Honoring Your Past as You Build a New Future
Loss, disappointment, and failure have a way of becoming defining moments in our lives. They often introduce crossroads in life marked by decisiveness and choice, adjustment, and resilience. When you approach a crossroads, you have a choice to make: left or right, forward or backward. In my life, I have almost always chosen forward; however, there was a time in my life when faced with significant grief that choice wasn’t clear.
Of course, in those moments, you are balancing your current response in addition to expectations from those around you. After the painful loss of my wife, Marcia, I took my two boys and we disconnected from life – spending quality time with each other by traveling to several places to begin to process the grief we all were experiencing.
When it was time to return to work, I was a changed man. Our trip hadn’t been so long that I felt disconnected, but your perspective changes after such loss. I was different. I knew it was time for a change. It’s funny how resolve works. You decide to change one thing in your life and, all of a sudden, you see everything else as changeable too. Nothing felt permanent except for my family. Nothing felt certain except for my determination for and dedication to them. I decided to change my work, and by doing that, everything else seemed to be up for grabs. I don’t know if that is growth or grief, but it is important and profound.
I knew it would take some time, but I wanted to begin moving the company in a different direction, one where it could be sustained in my absence or put on the market for sale. I wasn’t sure of all the things I needed to do, but I knew I needed change. Marcia might have been gone, but I was still here. Our boys, and my daughter, were still there. As all life does, our lives were moving forward. That movement forward resulted in another chance at love and success. After loss and pain and anger, I found a new life partner and a new professional opportunity, both of which would forever change my life—again.
I have a quote from President Calvin Coolidge on the wall of my office: “Nothing in this world can take the place of persistence. Talent will not; nothing is more common than unsuccessful men with talent. Genius will not; unrewarded genius is almost a proverb. Education will not; the world is full of educated derelicts. Persistence and determination alone are omnipotent.”
While Coolidge will probably never make the list of our country’s greatest leaders, there’s a lot we can learn from his belief in the balance of forward motion and introspection. Persistence and determination are the fundamental building blocks of resilience, a word that has always resonated with me. Some people have mottos; other people have codes and crests and core beliefs. For me, the word resilience has been a touchstone, a source of strength, and the lens through which I view my life. Coolidge was wrong about a lot of things, but he really nailed the idea that, no matter what, you have to move forward. And when the day comes when it’s time to take stock, when you reach a moment of confluence and great change and take the time to look back, the best thing you did—the best thing you could ever do—was to persist, to have been determined, to have been resilient.

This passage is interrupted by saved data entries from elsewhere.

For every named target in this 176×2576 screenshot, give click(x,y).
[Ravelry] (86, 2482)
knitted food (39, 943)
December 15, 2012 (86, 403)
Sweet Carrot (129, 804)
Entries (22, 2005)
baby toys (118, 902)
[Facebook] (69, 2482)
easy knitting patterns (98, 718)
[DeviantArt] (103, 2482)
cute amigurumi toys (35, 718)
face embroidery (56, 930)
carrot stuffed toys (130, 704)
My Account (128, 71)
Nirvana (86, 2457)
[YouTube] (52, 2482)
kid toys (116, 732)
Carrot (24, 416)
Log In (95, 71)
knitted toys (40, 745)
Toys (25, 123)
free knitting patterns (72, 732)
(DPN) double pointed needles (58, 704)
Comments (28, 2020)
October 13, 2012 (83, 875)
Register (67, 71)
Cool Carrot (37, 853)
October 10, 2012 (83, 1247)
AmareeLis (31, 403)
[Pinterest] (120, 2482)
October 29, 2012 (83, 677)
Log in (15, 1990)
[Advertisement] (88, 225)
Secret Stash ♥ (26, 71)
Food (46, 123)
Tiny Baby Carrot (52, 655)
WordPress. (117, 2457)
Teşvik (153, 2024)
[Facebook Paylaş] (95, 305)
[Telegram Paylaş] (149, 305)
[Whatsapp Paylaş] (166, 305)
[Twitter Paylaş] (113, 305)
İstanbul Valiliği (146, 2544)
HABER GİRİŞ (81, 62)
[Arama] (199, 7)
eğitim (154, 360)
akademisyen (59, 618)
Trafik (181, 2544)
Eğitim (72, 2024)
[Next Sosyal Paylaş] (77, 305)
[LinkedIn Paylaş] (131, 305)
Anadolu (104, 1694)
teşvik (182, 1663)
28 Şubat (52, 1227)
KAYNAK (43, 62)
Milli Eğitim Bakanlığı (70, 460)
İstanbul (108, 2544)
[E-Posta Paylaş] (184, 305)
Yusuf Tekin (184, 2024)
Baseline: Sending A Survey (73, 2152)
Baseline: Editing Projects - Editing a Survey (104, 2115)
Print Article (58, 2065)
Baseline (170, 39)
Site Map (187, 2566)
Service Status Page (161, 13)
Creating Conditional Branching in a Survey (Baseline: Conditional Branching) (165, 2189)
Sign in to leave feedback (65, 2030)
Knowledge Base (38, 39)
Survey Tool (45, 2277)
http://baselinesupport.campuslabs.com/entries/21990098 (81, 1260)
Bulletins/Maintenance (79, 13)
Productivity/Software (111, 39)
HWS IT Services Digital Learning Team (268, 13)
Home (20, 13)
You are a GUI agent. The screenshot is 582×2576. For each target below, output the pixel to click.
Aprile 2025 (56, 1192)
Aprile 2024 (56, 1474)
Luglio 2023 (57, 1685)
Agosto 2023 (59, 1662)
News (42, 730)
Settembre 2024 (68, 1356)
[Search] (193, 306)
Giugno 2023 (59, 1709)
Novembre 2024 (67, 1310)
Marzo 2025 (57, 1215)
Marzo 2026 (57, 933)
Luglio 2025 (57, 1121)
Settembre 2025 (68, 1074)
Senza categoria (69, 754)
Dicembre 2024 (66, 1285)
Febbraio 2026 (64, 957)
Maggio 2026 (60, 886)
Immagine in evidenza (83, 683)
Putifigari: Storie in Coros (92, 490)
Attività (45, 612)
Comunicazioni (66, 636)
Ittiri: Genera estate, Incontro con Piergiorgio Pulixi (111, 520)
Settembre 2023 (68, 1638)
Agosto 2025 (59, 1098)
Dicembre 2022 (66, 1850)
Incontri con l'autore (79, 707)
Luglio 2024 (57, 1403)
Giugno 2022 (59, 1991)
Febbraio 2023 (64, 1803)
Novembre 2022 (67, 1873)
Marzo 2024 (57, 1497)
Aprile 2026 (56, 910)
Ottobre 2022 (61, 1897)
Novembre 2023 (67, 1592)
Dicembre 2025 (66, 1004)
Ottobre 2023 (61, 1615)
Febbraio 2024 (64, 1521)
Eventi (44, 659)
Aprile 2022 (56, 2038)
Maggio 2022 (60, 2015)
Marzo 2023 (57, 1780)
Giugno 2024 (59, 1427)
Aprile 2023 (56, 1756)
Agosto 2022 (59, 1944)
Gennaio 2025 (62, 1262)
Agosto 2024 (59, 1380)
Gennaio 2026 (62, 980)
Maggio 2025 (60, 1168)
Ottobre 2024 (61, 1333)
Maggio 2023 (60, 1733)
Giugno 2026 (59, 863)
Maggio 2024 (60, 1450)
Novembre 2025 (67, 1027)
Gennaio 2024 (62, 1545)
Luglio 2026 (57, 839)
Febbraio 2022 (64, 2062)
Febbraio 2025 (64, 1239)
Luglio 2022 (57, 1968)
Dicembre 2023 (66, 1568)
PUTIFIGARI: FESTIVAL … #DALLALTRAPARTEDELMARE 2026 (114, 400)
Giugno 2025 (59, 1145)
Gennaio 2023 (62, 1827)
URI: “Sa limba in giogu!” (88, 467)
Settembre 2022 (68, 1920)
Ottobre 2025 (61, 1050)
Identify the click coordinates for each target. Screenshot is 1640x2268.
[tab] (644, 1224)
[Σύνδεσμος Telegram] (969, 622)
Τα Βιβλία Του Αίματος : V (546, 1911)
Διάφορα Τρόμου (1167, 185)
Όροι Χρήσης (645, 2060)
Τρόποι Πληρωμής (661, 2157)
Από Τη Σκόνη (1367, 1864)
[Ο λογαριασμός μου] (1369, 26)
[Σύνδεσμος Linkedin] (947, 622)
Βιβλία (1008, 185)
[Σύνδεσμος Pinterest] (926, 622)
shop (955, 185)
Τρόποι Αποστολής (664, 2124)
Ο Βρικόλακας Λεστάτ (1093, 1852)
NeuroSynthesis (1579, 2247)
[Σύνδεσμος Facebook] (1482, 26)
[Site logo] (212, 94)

We don’t look back at our lives and see the moments when we failed. We look back and see the moments when we overcame, no matter the odds. It’s not our failures or our successes that get us to where we are. Nor is it the lucky breaks, the big wins, or the random moments. We get to the present moment in our lives—any moment in our lives—by getting up in the morning and getting to work. Resilience is always the best course. Persistence is always the way. Determination is always omnipotent. Maybe not in the moment, maybe not in the immediate aftermath, but always in the end.